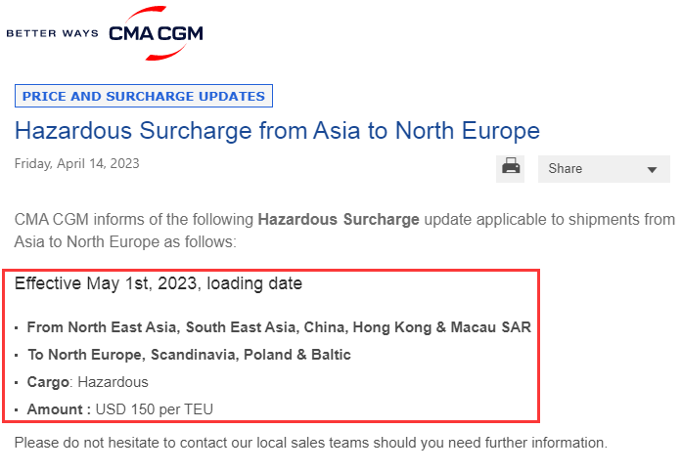The image size is (682, 472).
Task: Click the Hong Kong text in origin list
Action: [392, 327]
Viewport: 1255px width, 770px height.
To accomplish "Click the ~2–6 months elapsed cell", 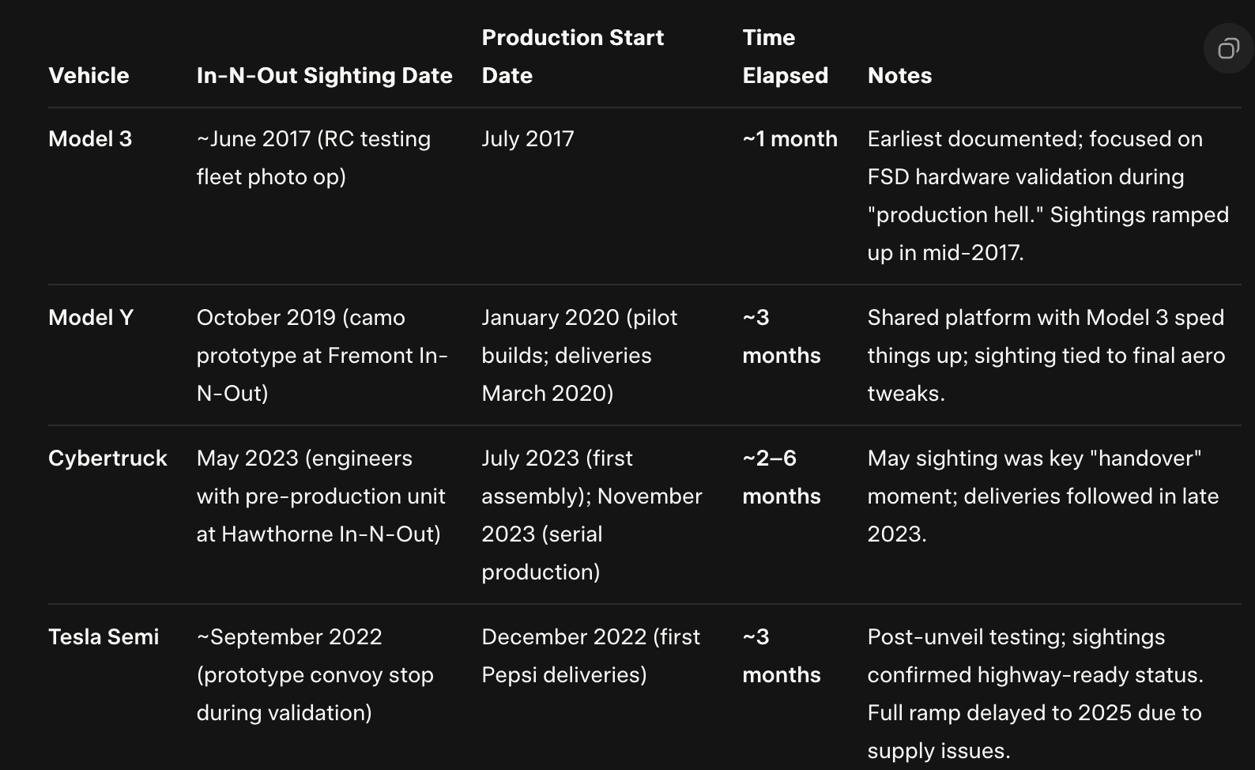I will (x=782, y=477).
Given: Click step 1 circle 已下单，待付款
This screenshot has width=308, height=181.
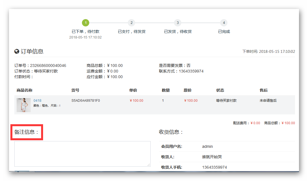Looking at the screenshot, I should [x=86, y=23].
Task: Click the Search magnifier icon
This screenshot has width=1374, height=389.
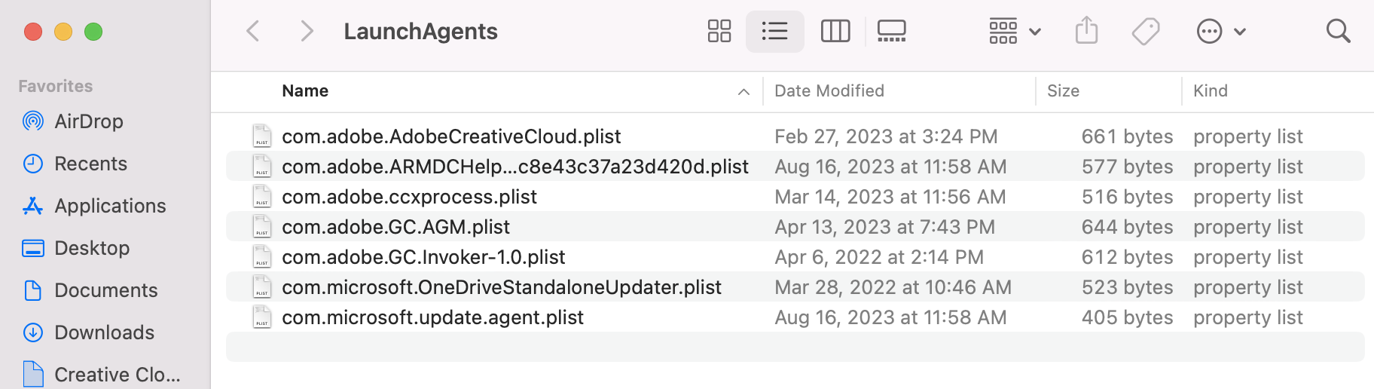Action: coord(1338,31)
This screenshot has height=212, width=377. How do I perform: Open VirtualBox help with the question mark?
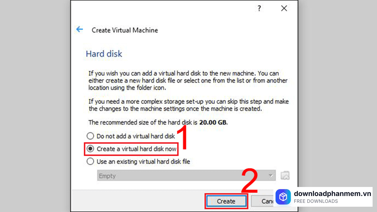pos(259,8)
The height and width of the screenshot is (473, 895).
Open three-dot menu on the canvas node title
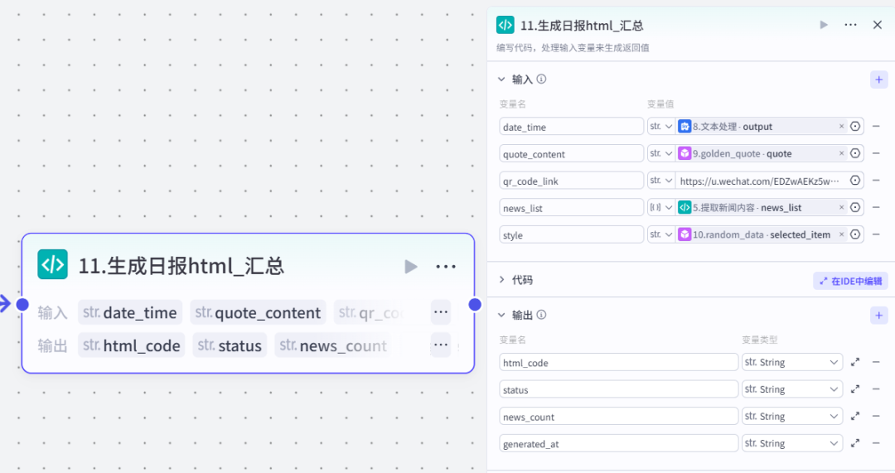(446, 266)
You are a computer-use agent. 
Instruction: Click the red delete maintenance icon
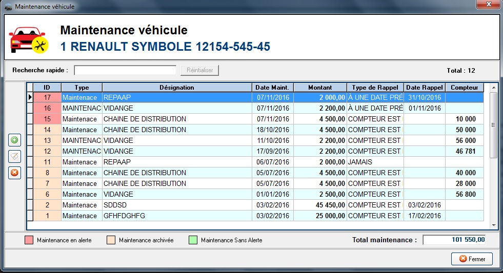click(14, 173)
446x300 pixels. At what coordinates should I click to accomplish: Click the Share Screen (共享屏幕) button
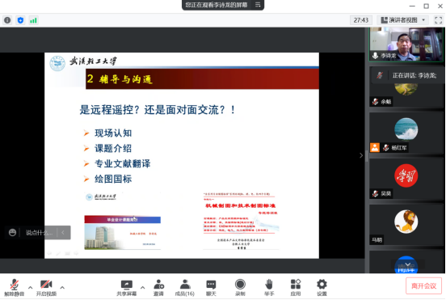(x=127, y=288)
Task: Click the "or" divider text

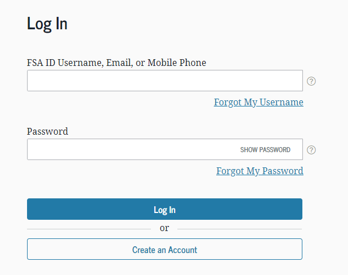Action: (164, 228)
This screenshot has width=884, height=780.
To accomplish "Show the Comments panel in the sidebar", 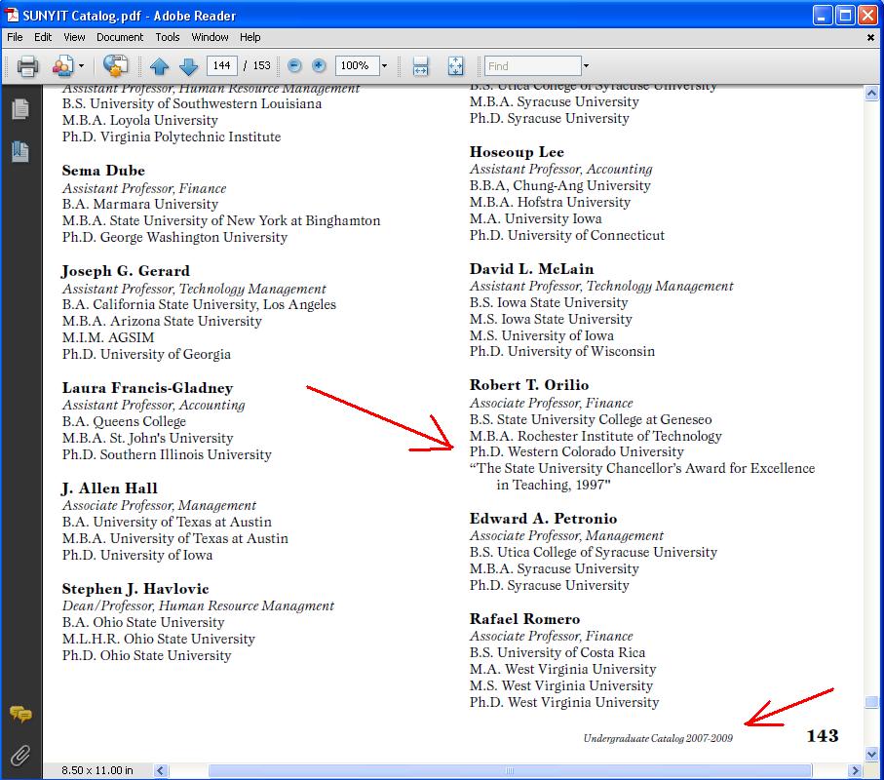I will click(x=20, y=715).
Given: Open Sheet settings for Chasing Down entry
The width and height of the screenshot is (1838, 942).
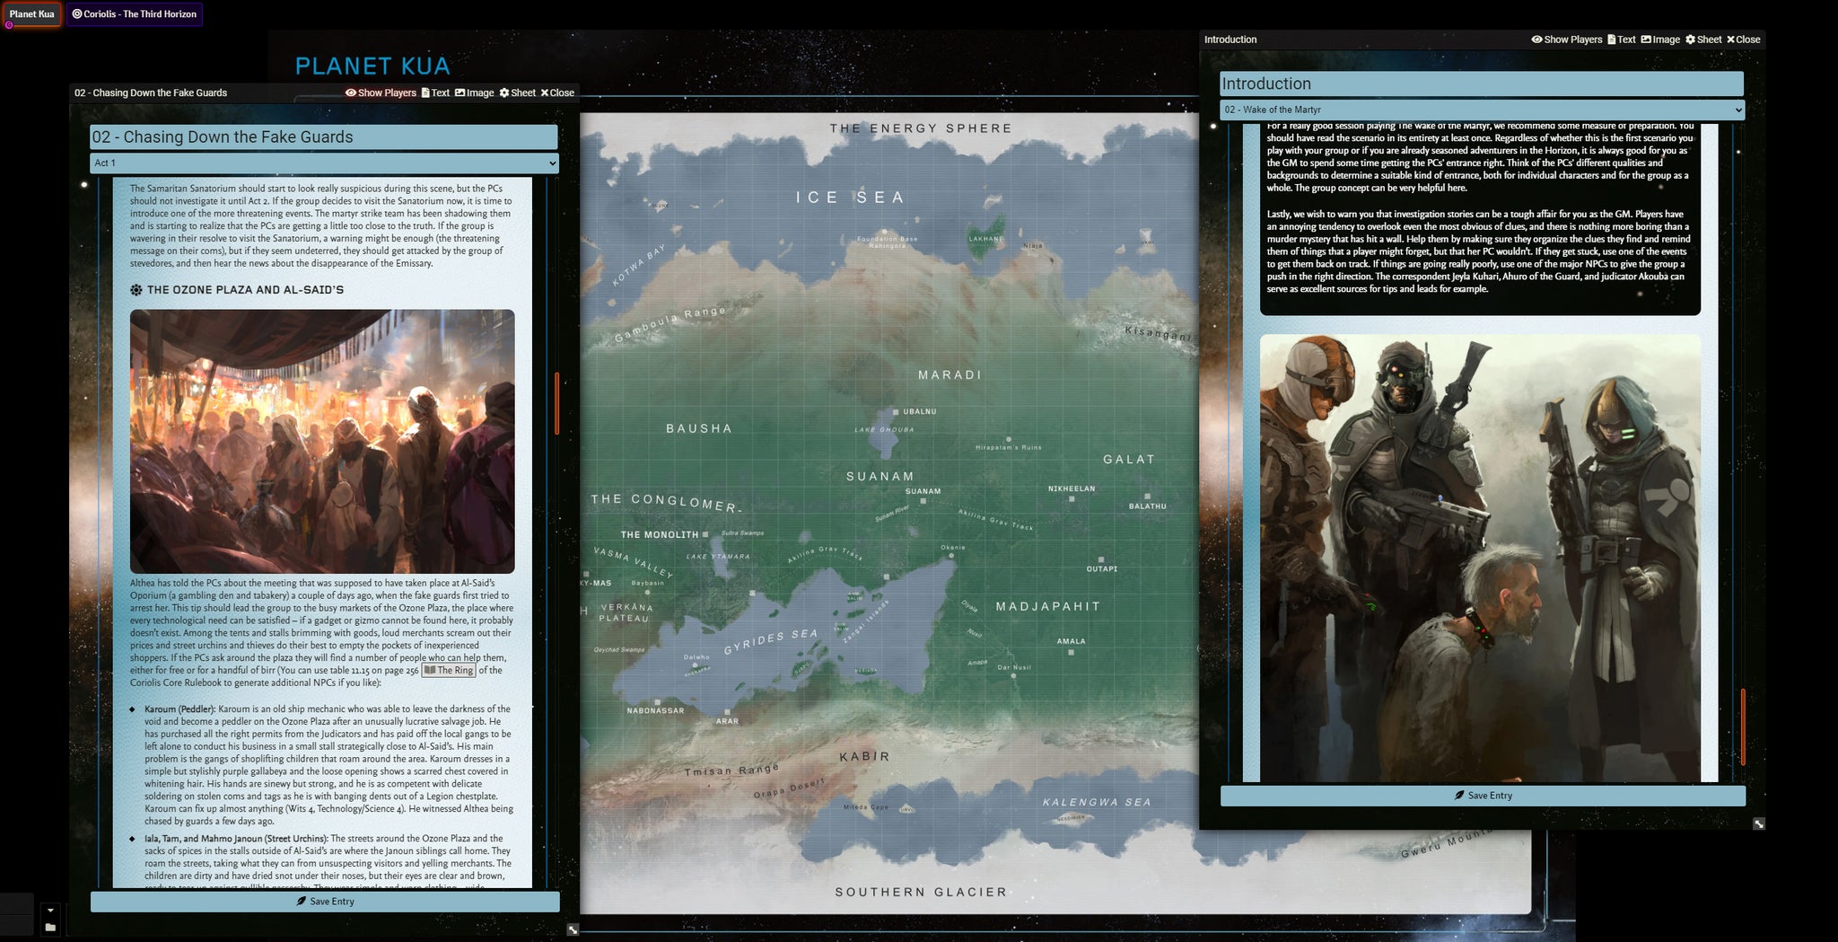Looking at the screenshot, I should tap(517, 92).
◇ ◇ ◇ ◇
#### The problem:
This exercise needs every line of the listing that contains the word "Given".

#### Answer section:
Given: Click step 1 circle 已下单，待付款
Given: Open Sheet settings for Chasing Down entry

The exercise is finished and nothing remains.